Pasien dirujuk ke bagian rehabilitasi medik untuk dilakukan terapi rehabilitasi. Tujuan terapi rehabilitasi adalah untuk mempertahankan modalitas dan kekuatan otot. Rehabilitasi medik dilakukan dengan latihan bertahap dan aman bagi pasien. Indikasi diberikan terapi rehabilitasi medik berupa kemunduran muskuloskeletal, kemunduran kardiovaskuler, kemunduran respirasi, perubahan-perubahan integument, perubahan-perubahan fungsi urinaria, perubahan-perubahan gastrointestinal), faktor-faktor lingkungan. Diharapkan dengan terapi ini dapat menurunkan ketergantungan pasien terhadap orang lain.

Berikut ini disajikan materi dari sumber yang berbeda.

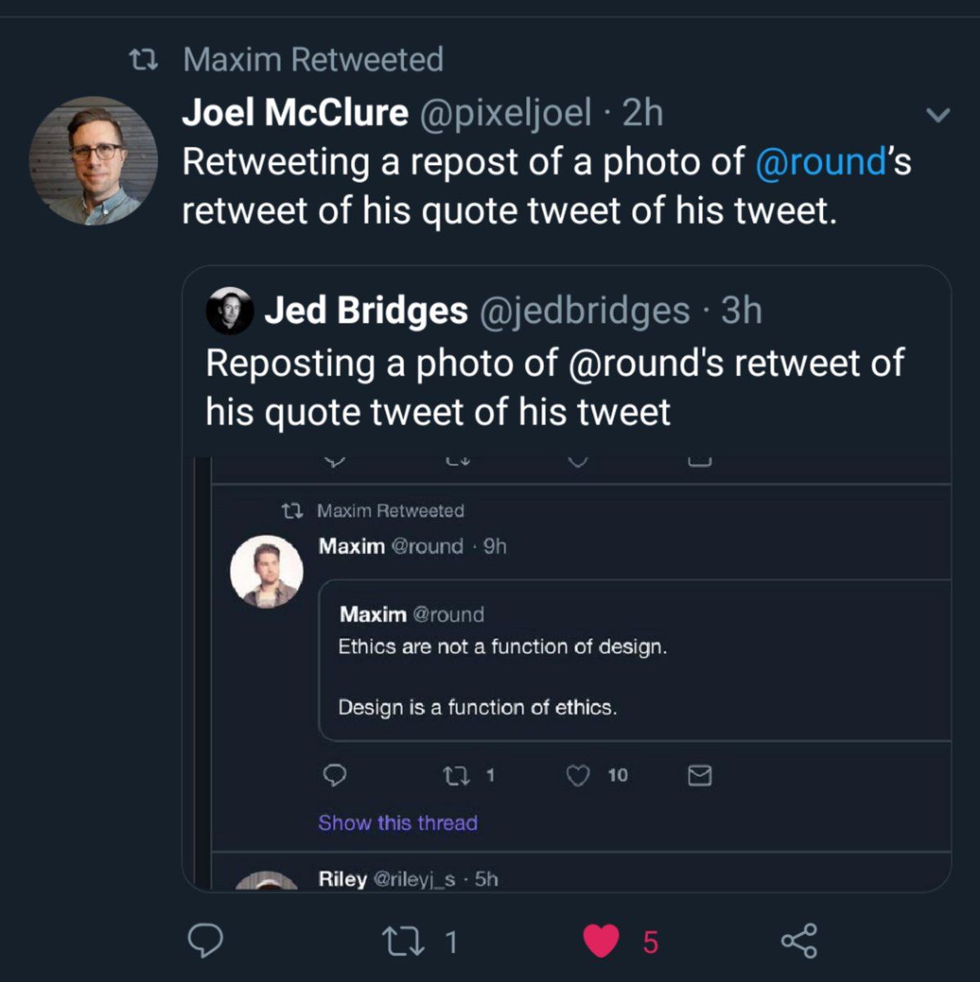Click the retweet icon beside Maxim Retweeted
The width and height of the screenshot is (980, 982).
click(x=145, y=60)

BAB IV PENUTUP A. Simpulan Berdasarkan pembahasan di atas, didapatkan kesimpulan sebagai berikut: 1. Pasien mengalami pneumonia et causa imobilisasi dengan komplikasi berupa dekubitus dan susah buang air besar. 2. Usia lanjut mempunyai potensi besar untuk terjadi dekubitus karena perubahan kulit berkaitan dengan bertambahnya usia, disebabkan : Berkurangnya jaringan lemak subkutan Berkurangnya jaringan kolagen dan elastin Menurunnya efesiensi kolateral kapiler pada kulit sehingga kulit menjadi lebih tipis dan rapuh

B. Saran 1. Edukasi mengenai bahaya tirah baring lama pada pasien dan keluarga serta seberapa pentingnya menjaga kebersihan diri dan lingkungan juga latihan bertahap dan ambulasi dini untuk mencegah komplikasi lebih lanjut. 2. Beberapa hal yang dapat mengurangi luka akibat tirah baring lama :
a. Penggunaan matras yang mereduksi penekanan jaringan.

b. Intervensi dengan melakukan pengangkatan bagian tubuh tertentu dan dengan

perubahan posisi yang rutin dengan interval perubahan posisi setiap dua jam sekali. c. Memberikan edukasi pada pasien dan keluarga agar lebih menyadari bahaya dan mengetahui pencegahan terjadinya luka dekubitus.